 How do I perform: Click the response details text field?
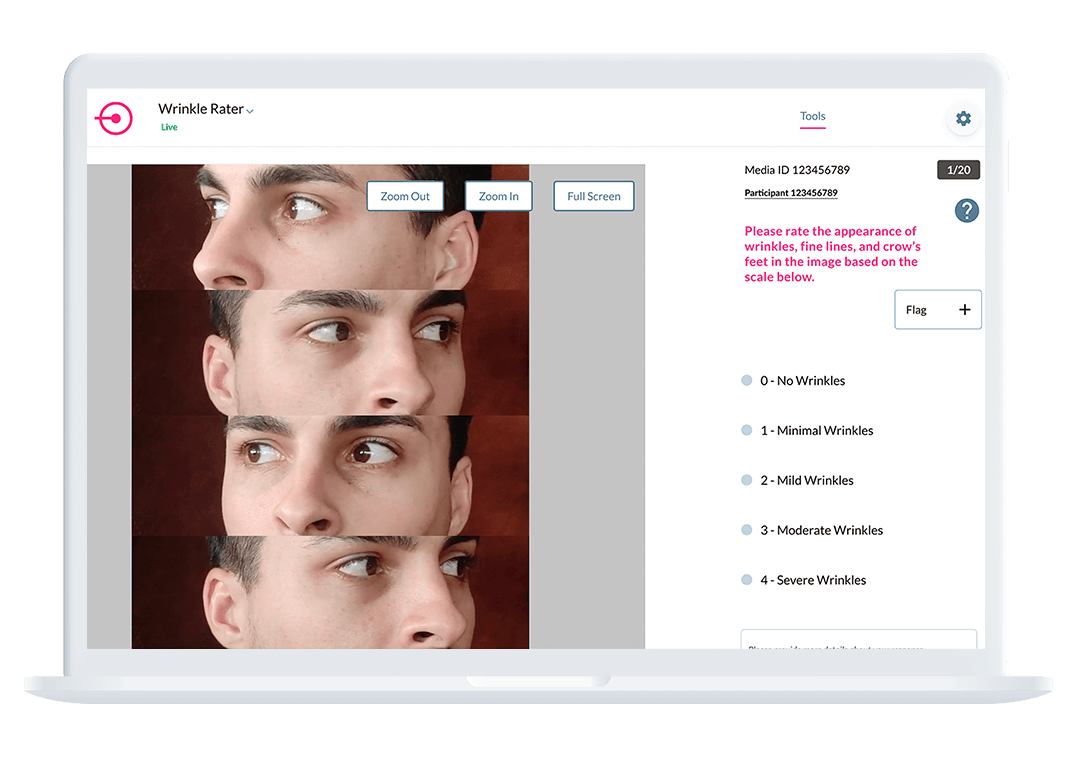858,640
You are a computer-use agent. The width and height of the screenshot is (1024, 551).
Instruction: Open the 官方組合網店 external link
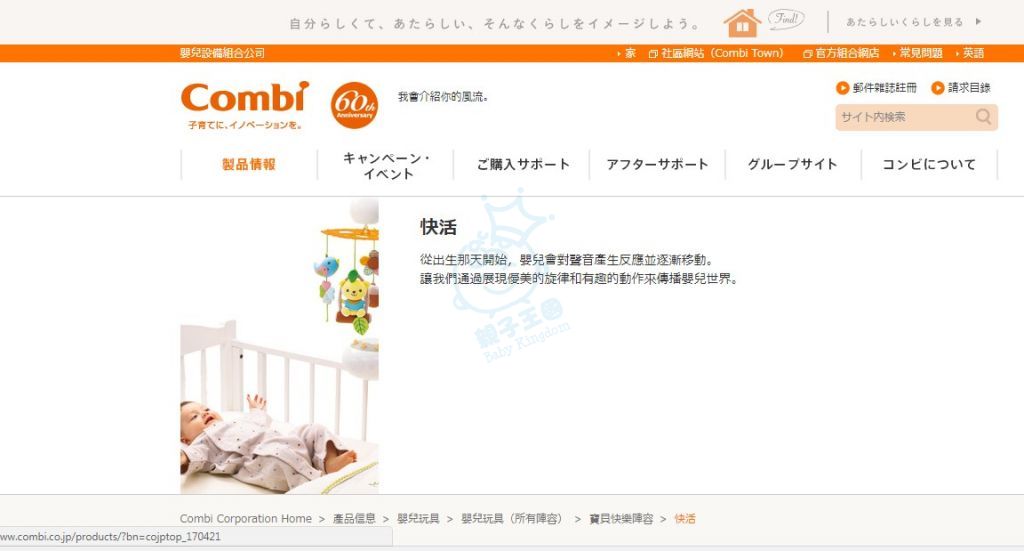tap(841, 54)
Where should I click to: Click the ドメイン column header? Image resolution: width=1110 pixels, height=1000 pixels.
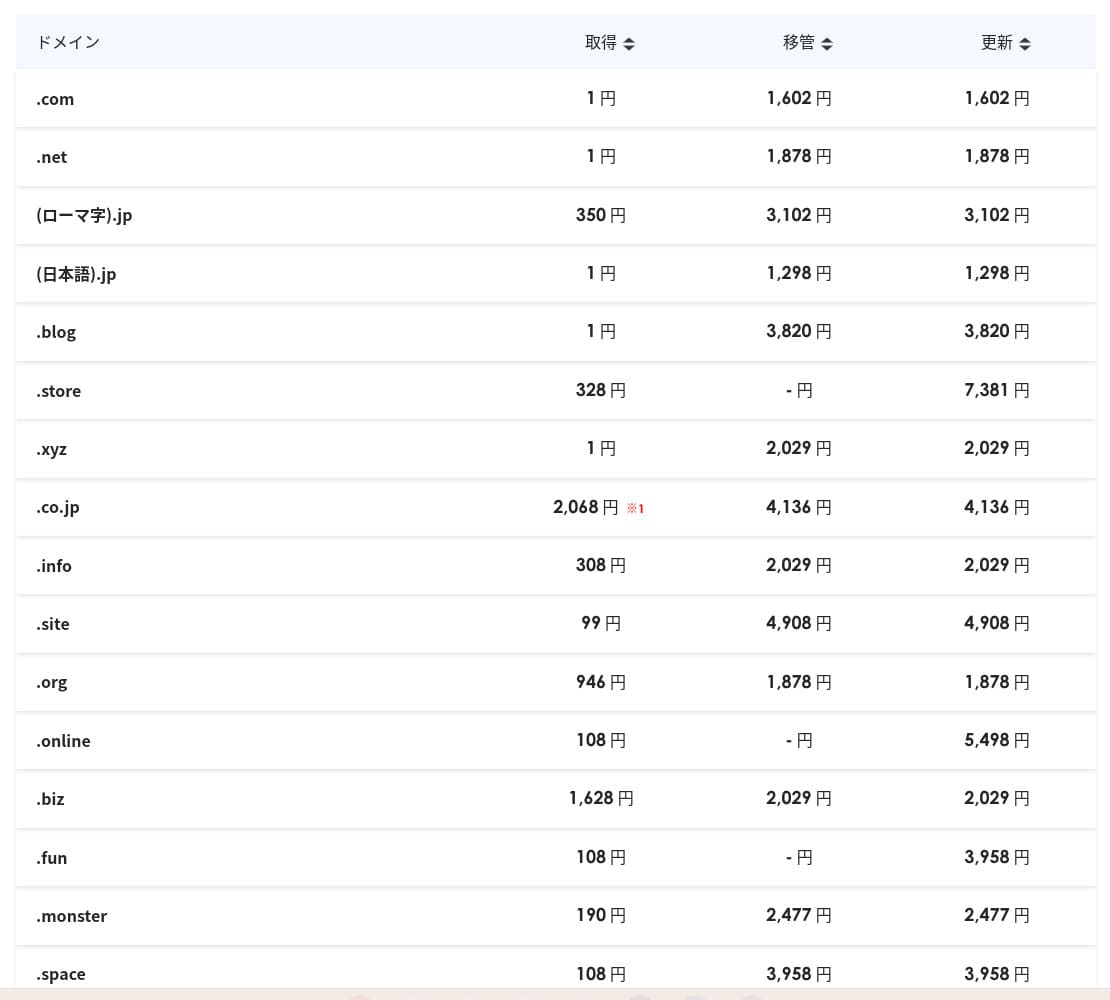point(68,42)
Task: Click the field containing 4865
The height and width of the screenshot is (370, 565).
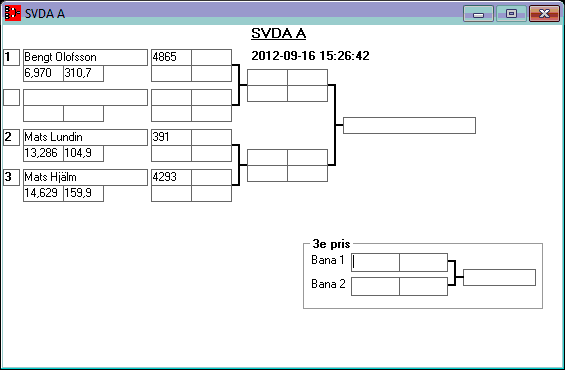Action: [171, 57]
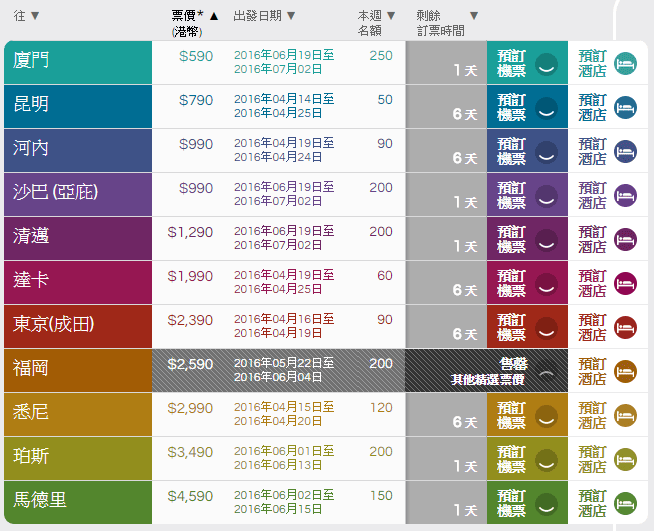Sort by 剩餘訂票時間 remaining time header
Screen dimensions: 654x531
coord(446,22)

******************************

**Activity:**
The expected answer consists solely of the lines from the one with "The height and" through the last line of the listing above, restated exactly, minus any pictures.

**Result:**
The height and width of the screenshot is (370, 565).
Action: [171, 57]
Sort by 剩餘訂票時間 remaining time header
Screen dimensions: 654x531
coord(446,22)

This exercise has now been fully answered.